こんな最高物件に飛びつかないわけないか。




でも未彩にフラれてから彼女もいないみたいだし。


本当に未彩のこと好きだったんだろうな。




咲紀の友達も高瀬のこと好きだったみたいだけど


あの子じゃちょっとぽっかり空いた高瀬の心の中埋めるのは難しいかもな。




とはいえ、あたしは絶対その役お断り。ちゃんとあたしには彼氏がいますから。






2人の話を聞く前に少しだけあたしは



付き合うまでの日を思い出してた。
「じゃあクラス委員を決めるぞ」





高校入学してまだ数日。


同じ中学の子はいないし心細いな。


そう思ってた矢先の委員決め。あんまり気が進まないけど何かきっかけになるかもと立候補したのは保健委員。

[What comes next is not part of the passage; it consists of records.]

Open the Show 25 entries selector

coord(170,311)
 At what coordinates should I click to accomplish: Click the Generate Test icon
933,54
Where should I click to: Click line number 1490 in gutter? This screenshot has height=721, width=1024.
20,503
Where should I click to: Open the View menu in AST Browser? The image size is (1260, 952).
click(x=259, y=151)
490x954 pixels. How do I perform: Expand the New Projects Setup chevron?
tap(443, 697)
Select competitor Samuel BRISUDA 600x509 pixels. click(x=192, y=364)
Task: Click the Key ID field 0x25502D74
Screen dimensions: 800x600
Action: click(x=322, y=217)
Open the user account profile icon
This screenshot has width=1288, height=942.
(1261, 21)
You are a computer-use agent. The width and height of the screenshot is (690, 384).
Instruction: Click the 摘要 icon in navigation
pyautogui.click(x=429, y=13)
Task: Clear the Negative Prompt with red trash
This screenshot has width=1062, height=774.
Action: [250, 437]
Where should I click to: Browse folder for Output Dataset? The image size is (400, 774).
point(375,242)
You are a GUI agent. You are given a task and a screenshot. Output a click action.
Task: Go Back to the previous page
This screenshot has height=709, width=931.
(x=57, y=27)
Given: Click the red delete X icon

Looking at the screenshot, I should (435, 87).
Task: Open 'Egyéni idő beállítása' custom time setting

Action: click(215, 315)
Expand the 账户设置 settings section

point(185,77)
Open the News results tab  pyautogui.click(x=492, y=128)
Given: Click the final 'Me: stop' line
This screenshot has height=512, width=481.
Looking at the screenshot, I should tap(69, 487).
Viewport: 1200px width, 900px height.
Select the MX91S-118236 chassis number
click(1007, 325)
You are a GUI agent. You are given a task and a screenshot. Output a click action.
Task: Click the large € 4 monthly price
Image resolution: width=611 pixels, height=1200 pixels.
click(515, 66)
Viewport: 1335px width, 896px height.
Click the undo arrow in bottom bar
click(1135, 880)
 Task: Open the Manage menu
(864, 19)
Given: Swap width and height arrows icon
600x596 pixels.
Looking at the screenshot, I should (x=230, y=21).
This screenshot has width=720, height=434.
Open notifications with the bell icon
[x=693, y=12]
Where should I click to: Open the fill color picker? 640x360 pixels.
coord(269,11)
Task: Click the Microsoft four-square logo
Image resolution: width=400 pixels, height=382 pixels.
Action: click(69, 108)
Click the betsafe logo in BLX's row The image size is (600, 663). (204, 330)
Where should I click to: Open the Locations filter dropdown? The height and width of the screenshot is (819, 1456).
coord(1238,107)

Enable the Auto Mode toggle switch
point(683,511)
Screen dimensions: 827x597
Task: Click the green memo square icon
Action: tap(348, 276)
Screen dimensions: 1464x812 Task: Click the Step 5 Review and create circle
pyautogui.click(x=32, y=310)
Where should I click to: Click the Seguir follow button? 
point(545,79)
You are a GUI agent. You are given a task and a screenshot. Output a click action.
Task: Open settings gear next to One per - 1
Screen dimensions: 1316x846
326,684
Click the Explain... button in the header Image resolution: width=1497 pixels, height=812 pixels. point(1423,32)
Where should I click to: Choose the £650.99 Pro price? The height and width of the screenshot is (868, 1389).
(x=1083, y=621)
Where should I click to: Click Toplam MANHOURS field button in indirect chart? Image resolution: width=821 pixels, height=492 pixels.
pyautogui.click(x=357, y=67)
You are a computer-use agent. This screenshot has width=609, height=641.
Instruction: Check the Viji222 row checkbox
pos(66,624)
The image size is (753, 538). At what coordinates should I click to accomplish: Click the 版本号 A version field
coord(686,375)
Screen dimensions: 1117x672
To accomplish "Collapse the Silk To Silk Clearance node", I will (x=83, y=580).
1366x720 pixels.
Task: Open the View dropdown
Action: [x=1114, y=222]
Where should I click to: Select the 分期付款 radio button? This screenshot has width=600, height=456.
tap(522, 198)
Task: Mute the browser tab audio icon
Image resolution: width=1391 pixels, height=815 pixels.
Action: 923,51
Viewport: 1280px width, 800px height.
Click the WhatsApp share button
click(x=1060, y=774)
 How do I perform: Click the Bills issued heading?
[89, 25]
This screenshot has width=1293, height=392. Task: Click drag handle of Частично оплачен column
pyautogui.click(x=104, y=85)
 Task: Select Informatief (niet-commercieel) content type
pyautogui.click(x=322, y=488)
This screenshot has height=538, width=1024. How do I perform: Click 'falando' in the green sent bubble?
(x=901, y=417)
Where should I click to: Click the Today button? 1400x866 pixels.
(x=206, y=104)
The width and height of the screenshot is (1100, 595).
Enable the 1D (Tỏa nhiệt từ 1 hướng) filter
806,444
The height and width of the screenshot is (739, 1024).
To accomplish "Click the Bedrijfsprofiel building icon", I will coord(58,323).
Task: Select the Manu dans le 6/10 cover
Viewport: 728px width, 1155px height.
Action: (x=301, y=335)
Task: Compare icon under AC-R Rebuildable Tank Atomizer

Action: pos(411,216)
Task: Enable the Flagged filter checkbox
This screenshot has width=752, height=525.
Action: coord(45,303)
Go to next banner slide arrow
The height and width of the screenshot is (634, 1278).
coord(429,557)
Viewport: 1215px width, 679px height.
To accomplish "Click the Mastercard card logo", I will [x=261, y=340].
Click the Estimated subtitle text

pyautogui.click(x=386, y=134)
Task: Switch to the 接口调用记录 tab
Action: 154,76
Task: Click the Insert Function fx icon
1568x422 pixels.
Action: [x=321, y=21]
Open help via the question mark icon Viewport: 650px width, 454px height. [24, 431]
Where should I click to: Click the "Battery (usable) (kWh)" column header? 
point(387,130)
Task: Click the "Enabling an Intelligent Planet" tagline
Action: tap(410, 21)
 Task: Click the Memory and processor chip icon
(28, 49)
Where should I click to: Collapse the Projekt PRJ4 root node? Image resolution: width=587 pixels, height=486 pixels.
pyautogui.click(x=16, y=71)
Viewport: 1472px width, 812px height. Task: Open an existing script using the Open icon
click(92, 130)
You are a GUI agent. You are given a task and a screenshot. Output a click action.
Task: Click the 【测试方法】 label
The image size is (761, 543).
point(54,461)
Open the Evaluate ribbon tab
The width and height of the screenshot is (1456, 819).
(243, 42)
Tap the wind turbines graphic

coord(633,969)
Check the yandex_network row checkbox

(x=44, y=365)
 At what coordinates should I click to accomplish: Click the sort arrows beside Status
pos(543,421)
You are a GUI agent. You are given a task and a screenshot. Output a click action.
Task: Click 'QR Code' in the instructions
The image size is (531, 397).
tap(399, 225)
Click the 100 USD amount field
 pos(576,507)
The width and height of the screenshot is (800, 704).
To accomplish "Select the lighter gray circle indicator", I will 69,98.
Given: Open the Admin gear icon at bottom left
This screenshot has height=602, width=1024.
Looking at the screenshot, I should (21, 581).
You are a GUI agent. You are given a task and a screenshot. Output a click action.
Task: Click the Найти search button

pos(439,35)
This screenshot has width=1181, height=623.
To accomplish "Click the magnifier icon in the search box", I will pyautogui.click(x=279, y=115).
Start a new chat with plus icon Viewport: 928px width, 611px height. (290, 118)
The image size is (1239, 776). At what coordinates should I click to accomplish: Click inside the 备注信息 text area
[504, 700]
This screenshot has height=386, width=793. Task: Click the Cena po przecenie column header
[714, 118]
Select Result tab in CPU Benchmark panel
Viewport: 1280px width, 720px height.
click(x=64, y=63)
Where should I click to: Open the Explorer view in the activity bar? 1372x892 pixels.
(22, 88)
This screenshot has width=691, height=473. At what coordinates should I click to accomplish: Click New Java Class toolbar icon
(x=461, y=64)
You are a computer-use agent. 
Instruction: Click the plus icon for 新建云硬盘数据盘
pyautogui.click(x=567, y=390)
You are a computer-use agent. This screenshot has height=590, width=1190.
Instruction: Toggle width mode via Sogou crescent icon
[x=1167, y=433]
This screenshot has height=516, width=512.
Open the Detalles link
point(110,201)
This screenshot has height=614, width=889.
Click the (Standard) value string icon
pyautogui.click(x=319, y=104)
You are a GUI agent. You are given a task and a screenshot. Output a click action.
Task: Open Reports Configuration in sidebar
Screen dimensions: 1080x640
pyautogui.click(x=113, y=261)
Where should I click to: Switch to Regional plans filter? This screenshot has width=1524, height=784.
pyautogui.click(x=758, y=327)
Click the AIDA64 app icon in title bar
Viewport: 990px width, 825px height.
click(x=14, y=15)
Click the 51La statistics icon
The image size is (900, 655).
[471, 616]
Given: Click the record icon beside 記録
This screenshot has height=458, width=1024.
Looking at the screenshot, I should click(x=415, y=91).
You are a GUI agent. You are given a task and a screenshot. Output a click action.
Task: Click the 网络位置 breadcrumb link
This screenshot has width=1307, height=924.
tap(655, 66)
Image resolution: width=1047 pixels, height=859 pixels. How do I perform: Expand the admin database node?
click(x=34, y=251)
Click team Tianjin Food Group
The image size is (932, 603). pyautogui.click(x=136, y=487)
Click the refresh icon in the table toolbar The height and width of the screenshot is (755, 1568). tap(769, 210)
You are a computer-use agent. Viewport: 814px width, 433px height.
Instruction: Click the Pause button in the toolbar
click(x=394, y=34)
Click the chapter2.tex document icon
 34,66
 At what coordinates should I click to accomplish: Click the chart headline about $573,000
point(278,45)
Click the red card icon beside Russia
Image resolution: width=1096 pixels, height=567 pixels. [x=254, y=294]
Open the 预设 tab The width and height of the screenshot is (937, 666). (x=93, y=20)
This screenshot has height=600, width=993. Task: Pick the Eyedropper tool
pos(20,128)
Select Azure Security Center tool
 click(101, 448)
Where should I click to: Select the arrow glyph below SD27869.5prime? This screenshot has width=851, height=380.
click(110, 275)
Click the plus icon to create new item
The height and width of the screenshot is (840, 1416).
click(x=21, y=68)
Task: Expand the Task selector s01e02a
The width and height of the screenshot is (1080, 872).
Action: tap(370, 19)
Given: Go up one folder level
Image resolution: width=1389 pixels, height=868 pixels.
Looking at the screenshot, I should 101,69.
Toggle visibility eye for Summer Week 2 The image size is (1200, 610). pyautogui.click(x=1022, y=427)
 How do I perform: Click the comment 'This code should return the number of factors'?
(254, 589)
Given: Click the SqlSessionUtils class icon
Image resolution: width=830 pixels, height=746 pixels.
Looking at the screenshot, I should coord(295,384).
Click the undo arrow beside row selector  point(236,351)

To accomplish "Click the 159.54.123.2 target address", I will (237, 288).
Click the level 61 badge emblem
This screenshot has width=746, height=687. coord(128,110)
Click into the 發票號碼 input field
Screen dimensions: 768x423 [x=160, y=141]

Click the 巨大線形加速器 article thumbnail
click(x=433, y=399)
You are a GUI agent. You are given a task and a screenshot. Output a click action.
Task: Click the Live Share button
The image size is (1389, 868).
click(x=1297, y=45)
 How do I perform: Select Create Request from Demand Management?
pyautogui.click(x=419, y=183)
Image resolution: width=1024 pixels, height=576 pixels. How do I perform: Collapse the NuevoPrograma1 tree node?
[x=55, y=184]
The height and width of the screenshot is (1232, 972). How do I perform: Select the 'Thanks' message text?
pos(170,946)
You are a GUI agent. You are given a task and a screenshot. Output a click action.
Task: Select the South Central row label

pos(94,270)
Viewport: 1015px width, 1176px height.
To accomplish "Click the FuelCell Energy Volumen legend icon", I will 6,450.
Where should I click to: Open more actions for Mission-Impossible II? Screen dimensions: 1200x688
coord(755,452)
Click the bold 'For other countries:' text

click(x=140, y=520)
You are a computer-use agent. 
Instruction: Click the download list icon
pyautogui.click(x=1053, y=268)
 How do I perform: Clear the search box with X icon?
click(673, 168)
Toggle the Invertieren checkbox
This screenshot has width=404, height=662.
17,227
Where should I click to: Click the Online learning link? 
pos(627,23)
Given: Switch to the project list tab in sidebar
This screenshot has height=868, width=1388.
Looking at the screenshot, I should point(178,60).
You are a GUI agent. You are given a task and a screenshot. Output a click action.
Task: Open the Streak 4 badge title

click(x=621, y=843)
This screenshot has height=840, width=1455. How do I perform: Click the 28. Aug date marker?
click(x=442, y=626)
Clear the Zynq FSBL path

中学のときもやってたしそんなにしんどい仕事もないから無難でいいよね。




「よし。じゃあ保健委員は笠井と宮部な」




笠井くんか。うわ。この人絶対モテる。高校生とは思えない色気があるし顔、かっこいいし。



そう思ってたらやっぱり彼はクラスの人気者になった。



初めて話したのは委員会の集まりの日。クラス毎に並んで座るから当然あたしたちは隣。